* [読解文]:
パレスチナ通信(WAFA)によると、西岸地区ラマラの自治政府当局者が18日午後に到着した約9万回分を調査。自治政府のマイ・カイラ保健相によると、合意事項にあった技術仕様に合致せず、使用期限切れが差し迫っていたこともわかったという。
イスラエルが提供したのは米製薬大手ファイザーと独バイオ企業ビオンテックが共同開発したワクチンで、イスラエルにとっては余剰分となっていた。
イスラエルのメディアによると、提供に関する交渉はネタニヤフ前政権時代に始まり、イスラエル政府が18日朝に合意を発表していた。
同国政府は声明で、これらワクチンの使用期限は迫っているとしたが、パレスチナ自治政府が使い切るまでどれほどの時間的な余裕があるのかは不明だった。
ロイター通信によると、同保健相はイスラエル側は自治政府に使用期限は7月あるいは8月と説明していたと指摘。しかし、実際の期限は6月だったことが判明したという。

* [表示情報]:
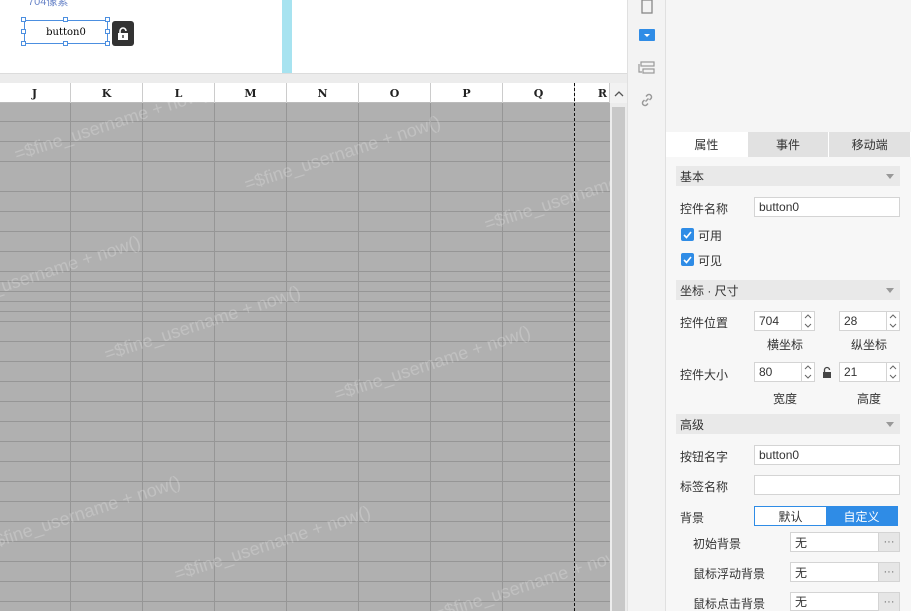 The height and width of the screenshot is (611, 911). I want to click on tab-attributes: 属性, so click(707, 144).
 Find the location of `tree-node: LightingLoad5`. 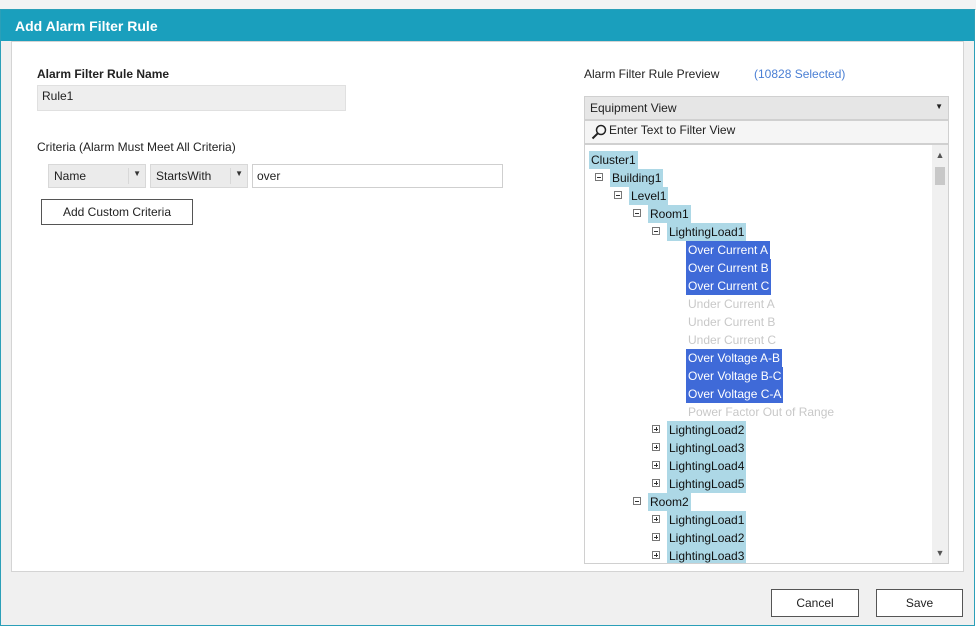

* [作業依頼 1]: ワクチン提供の記事で、18日午後にラマラに到着したワクチンは約何回分でしたか。
* [作業依頼 2]: ワクチン提供の記事で、保健相がイスラエル側の説明と実際との食い違いを指摘した根拠を1～3文で説明してください。
* [作業依頼 3]: ワクチン提供の記事の続きを、最後の文の後から書き進めてください。
資料は別の出典から取ったものです。

* [回答欄 1]: 約9万回分です。

* [回答欄 2]: イスラエル側は自治政府に対し、使用期限を7月あるいは8月と説明していました。しかし実際の期限は6月だったことが判明したためです。

* [回答欄 3]:
イスラエルと自治政府との間では、少なくとも100万回分を自治政府に差し向ける代わりに自治政府が今年後半にファイザーから受け取る予定のワクチンをイスラエルへ回すことでも合意していた。
自治政府は合意取り消しを受け、ファイザー社に当初の契約に従った量を迅速に届けるよう促している。
自治政府によると、西岸地区やガザ地区のパレスチナ人住民約45万人がこれまでワクチン接種を受け、2回分を済ませたのは27万人をわずかに超える水準となっている。両地区の住民総数は450万〜500万人。